In this course, You can use CloudLab resources for your project. CloudLab is a research facility which provides bare-metal access and control over a substantial set of computing, storage, and networking resources. If you haven't worked in CloudLab before, you need to register a CloudLab account.
This document walks you through the CloudLab registration process and shows you how to start an experiment in CloudLab.
Most importantly, it introduces our policies on using CloudLab that will be enforced throughout the semester.
To register an account, please use your UIUC email account and NetID.
Upload your SSH public Key file as you will be using SSH to access the nodes CloudLab assigns to you.

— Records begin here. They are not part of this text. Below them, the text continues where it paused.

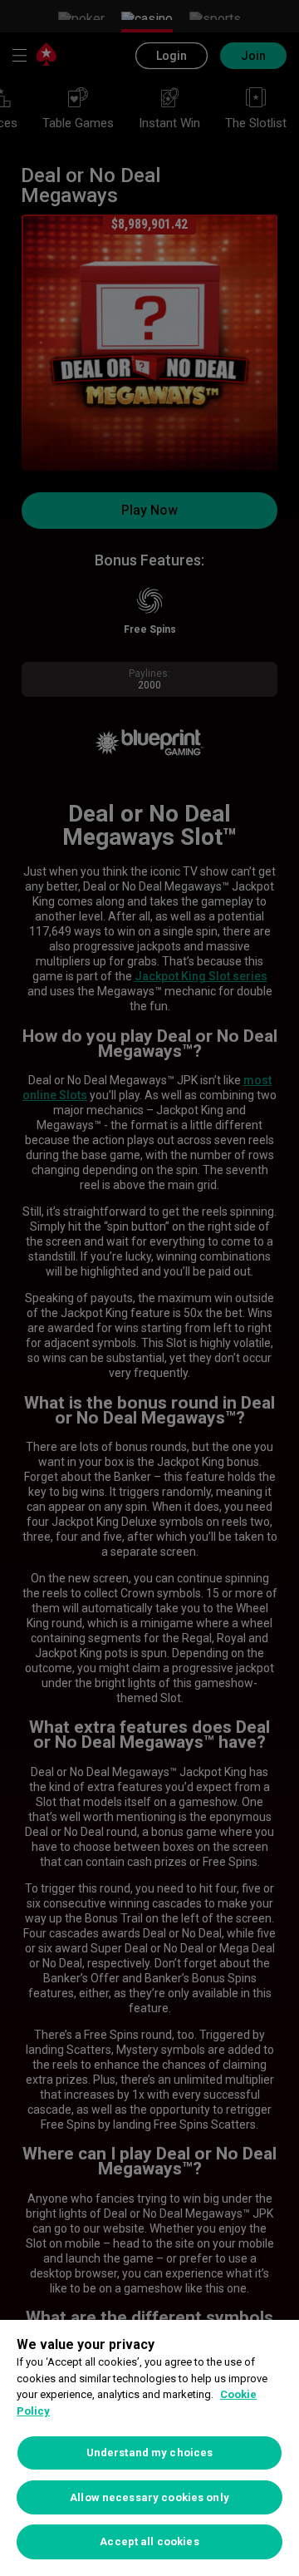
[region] (149, 2448)
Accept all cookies (149, 2541)
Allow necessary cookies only (149, 2497)
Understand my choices (149, 2452)
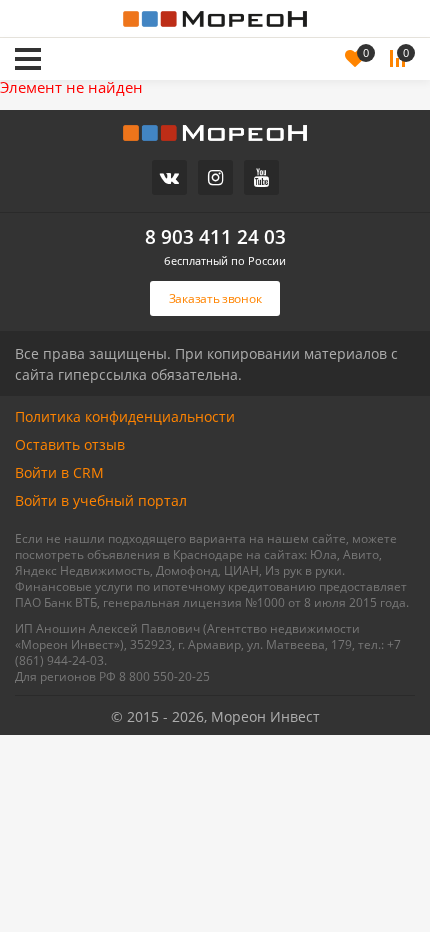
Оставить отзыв (70, 444)
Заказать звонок (136, 31)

Click on Join Existing Project
and enter UIUC-AISys
as the project name.
Then click on Submit Request
.
The project leader (Prof. Lai) will approve your request.
See the screenshot below.
If you already have a CloudLab account, simply request to join the UIUC-AISys
project.
To start a new experiment, go to your CloudLab dashboard and click on the Experiments
tab in the upper left corner, then select Start Experiment
.
This will lead to the profile selection panel.
Click on Change Profile
, and select a profile from the list.
Select the profile and click on Next
to move to the next panel.
Here you should name your experiment with <NetID>-A1
. The purpose of doing this is to prevent everyone from picking random names and ending up confusing each other since everyone in the UIUC-AISys
project can see a full list of experiments created.

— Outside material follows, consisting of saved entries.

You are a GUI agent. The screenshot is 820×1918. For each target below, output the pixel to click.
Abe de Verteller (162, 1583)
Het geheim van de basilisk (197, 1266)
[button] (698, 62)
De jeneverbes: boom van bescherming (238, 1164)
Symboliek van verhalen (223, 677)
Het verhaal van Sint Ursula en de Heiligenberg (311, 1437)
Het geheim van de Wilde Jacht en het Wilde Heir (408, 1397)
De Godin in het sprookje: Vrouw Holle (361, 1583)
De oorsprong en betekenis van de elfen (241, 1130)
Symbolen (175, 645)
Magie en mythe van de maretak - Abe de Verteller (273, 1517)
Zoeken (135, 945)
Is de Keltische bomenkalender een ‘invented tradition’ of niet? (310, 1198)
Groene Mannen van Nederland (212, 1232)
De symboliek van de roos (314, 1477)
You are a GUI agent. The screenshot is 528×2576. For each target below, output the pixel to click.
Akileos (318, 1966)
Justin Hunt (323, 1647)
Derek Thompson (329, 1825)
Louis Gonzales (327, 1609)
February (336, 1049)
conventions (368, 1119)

You also need to specify from which cluster you want to start your experiment. Each cluster has a variety of hardware. For more information on the hardware CloudLab provides, please refer to this page.
To ensure the availability of your cluster, we recommend that you apply for a reservation first. Nodes can be reserved at My Experiments > Reserve Nodes
. To increase the likelihood of your reservation being approved, we recommend selecting hardware types with many nodes, e.g., 3 m510 nodes at CloundLab Utah. Note that some hardware types have ARM or POWER architecture processors, which might not have supported PyTorch builds.
- The nodes you receive from CloudLab are real hardware machines sitting in different clusters. Therefore, we ask you not to hold the nodes for too long. CloudLab gives users 16 hours to start with, and users can extend it for a longer time. Manage your time efficiently and only hold onto those nodes when you are working on the assignment. You should use a private git repository to manage your code, and you must terminate the nodes when you are not using them. If you do have a need to extend the nodes, do not extend them by more than 1 day. We will terminate any cluster running for more than 48 hours.
- As a member of the
UIUC-AISys
project, you have permissions to access another member's private user space. Stick to your own space and do not access others' to peek at/copy/use their code, or intentionally/unintentionally overwriting files in others' workspaces. For more information related to this, please refer to the UIUC Sieber School Honor Code.